**The problem:** Locate "Task: Bookmark this tweet" in the records below, then copy its line and every following line exactly, without the pictures.

'''

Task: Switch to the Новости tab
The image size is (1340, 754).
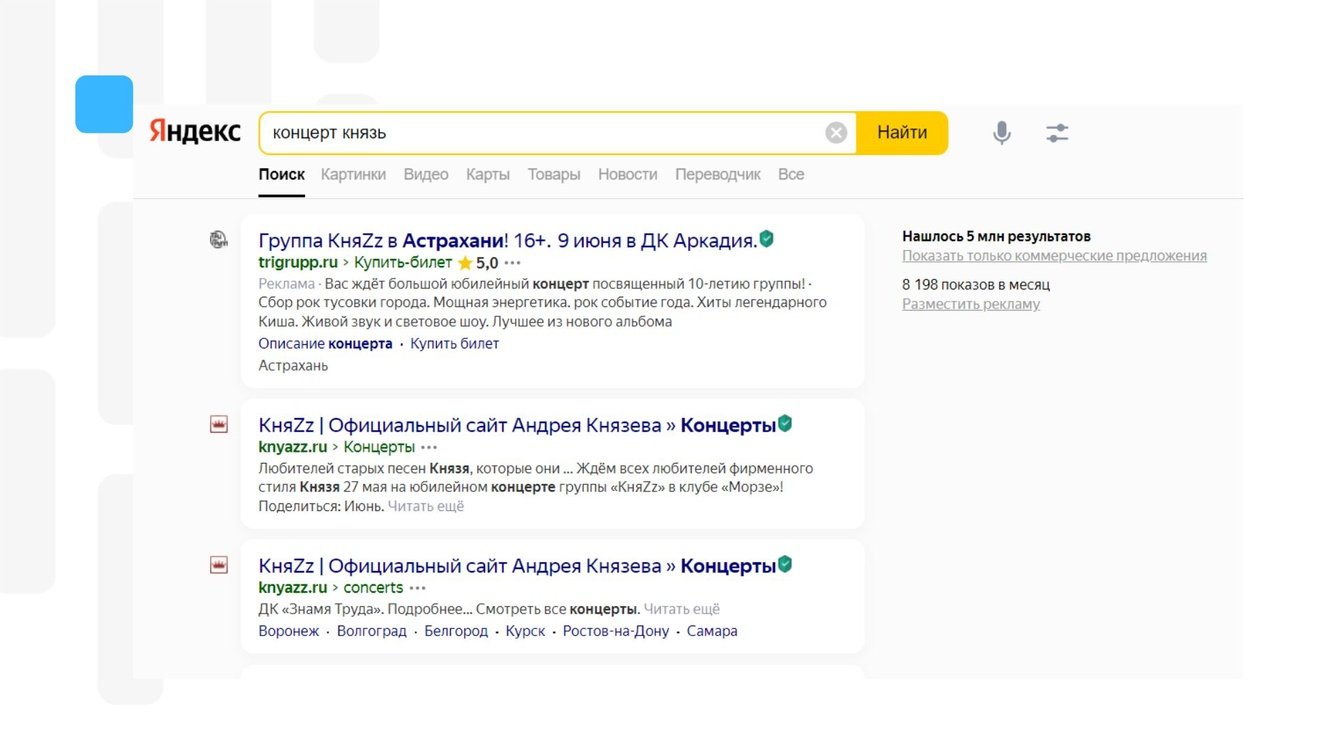Action: coord(627,174)
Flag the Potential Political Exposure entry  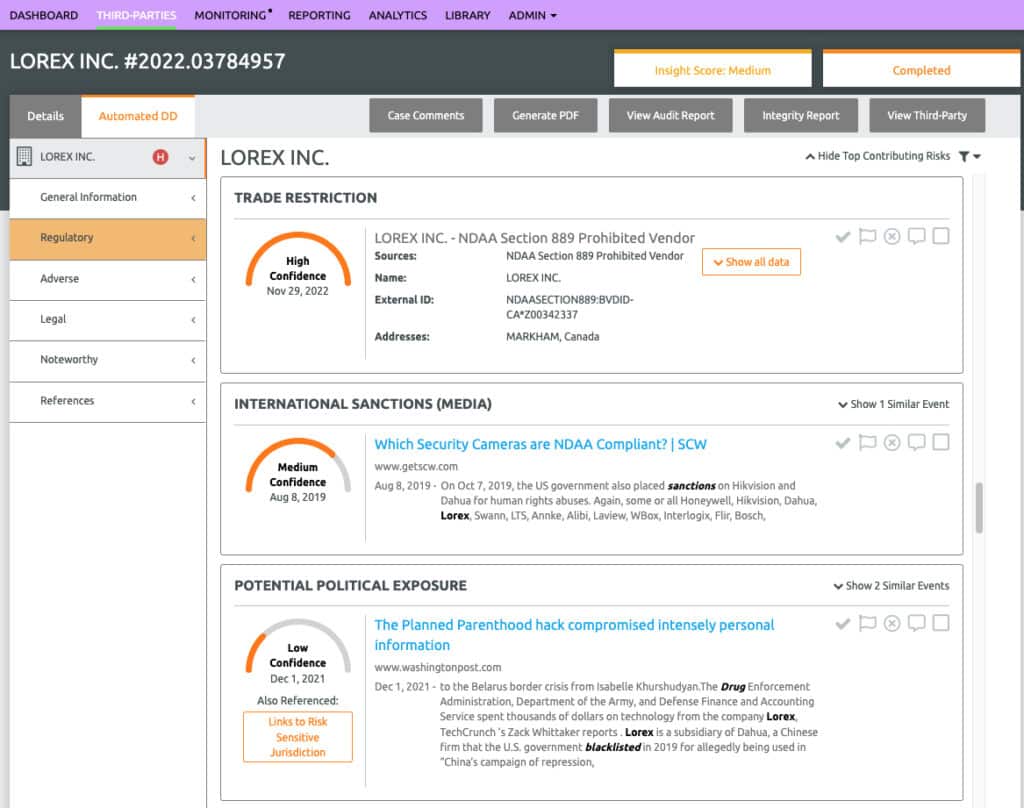click(867, 624)
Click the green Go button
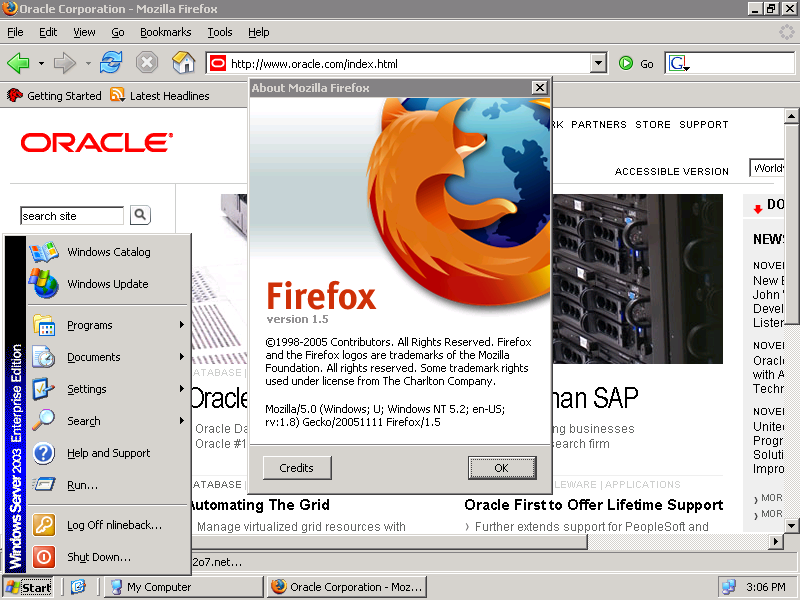 pos(636,63)
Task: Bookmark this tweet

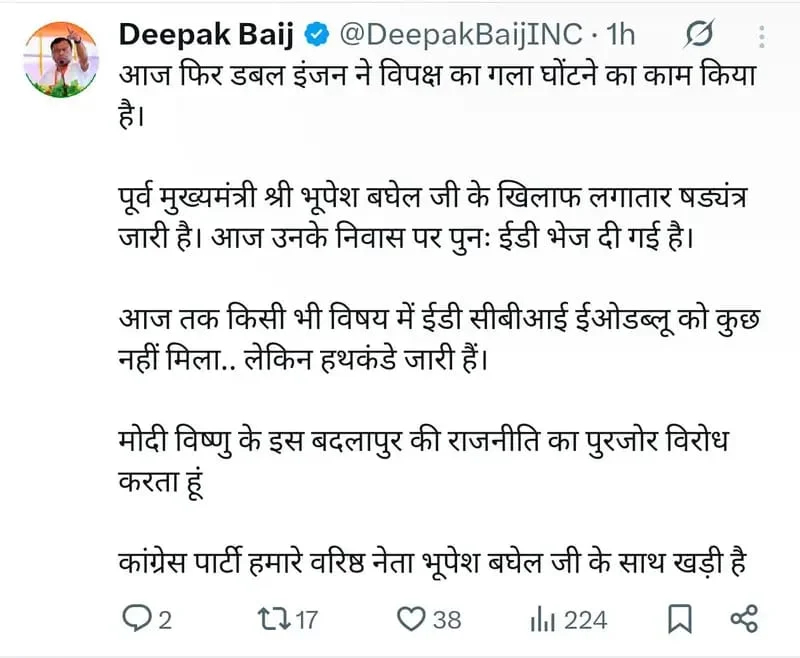Action: [x=678, y=619]
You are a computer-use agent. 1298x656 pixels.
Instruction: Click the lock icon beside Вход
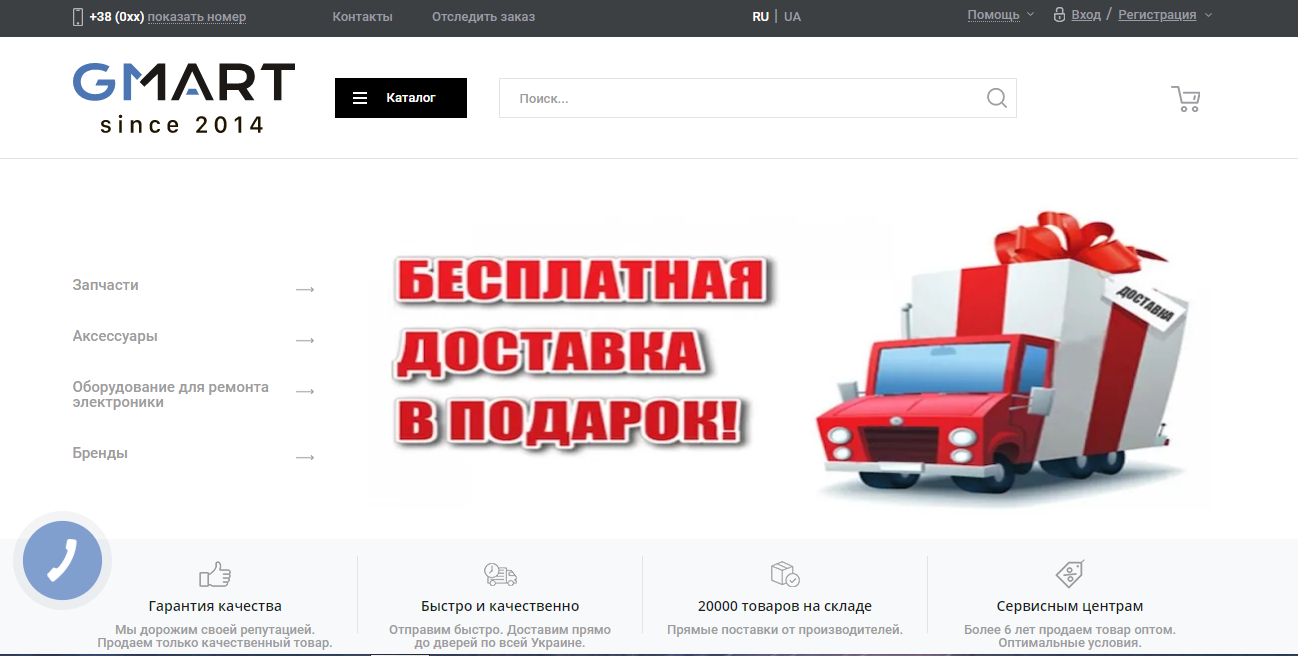1059,15
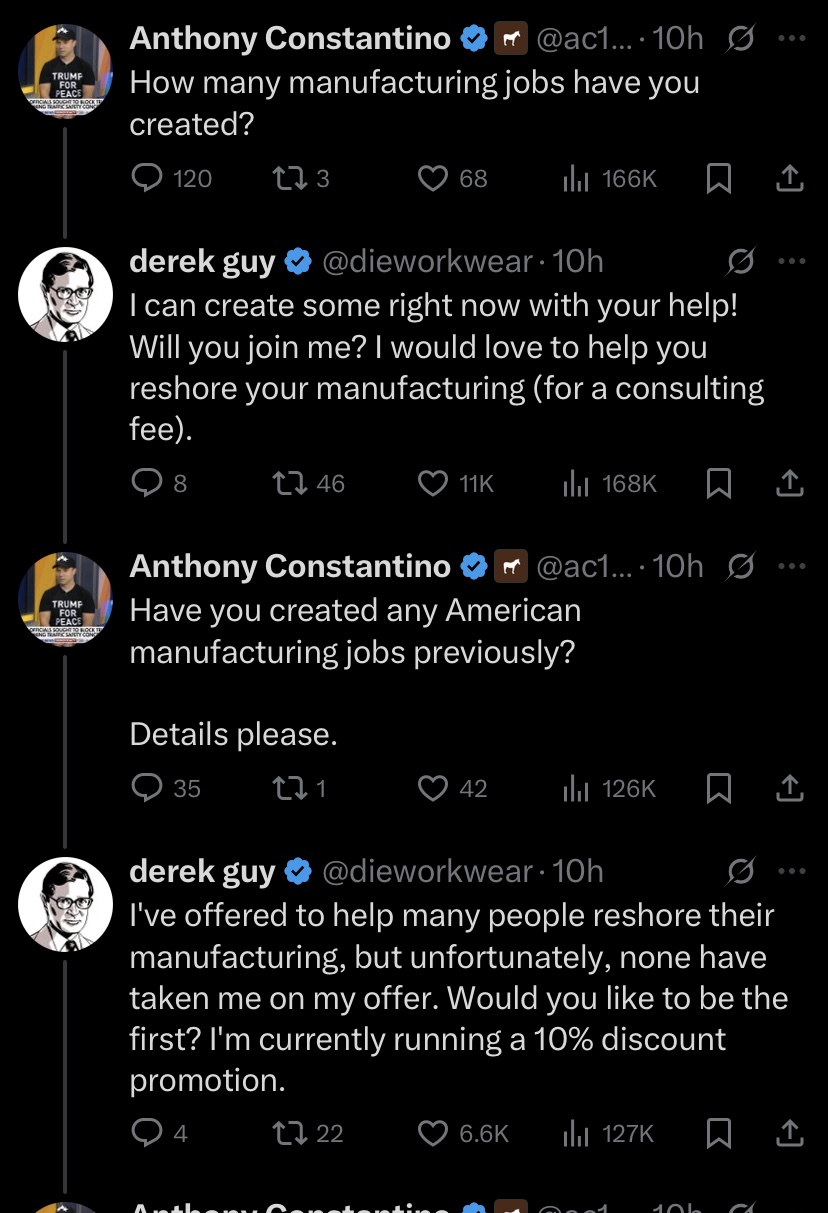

'''

**Solution to the exercise:**
Task: Bookmark this tweet

Action: [x=678, y=619]
You are a computer-use agent. 1298x656 pixels.
Instruction: Click the lock icon beside Вход
1059,15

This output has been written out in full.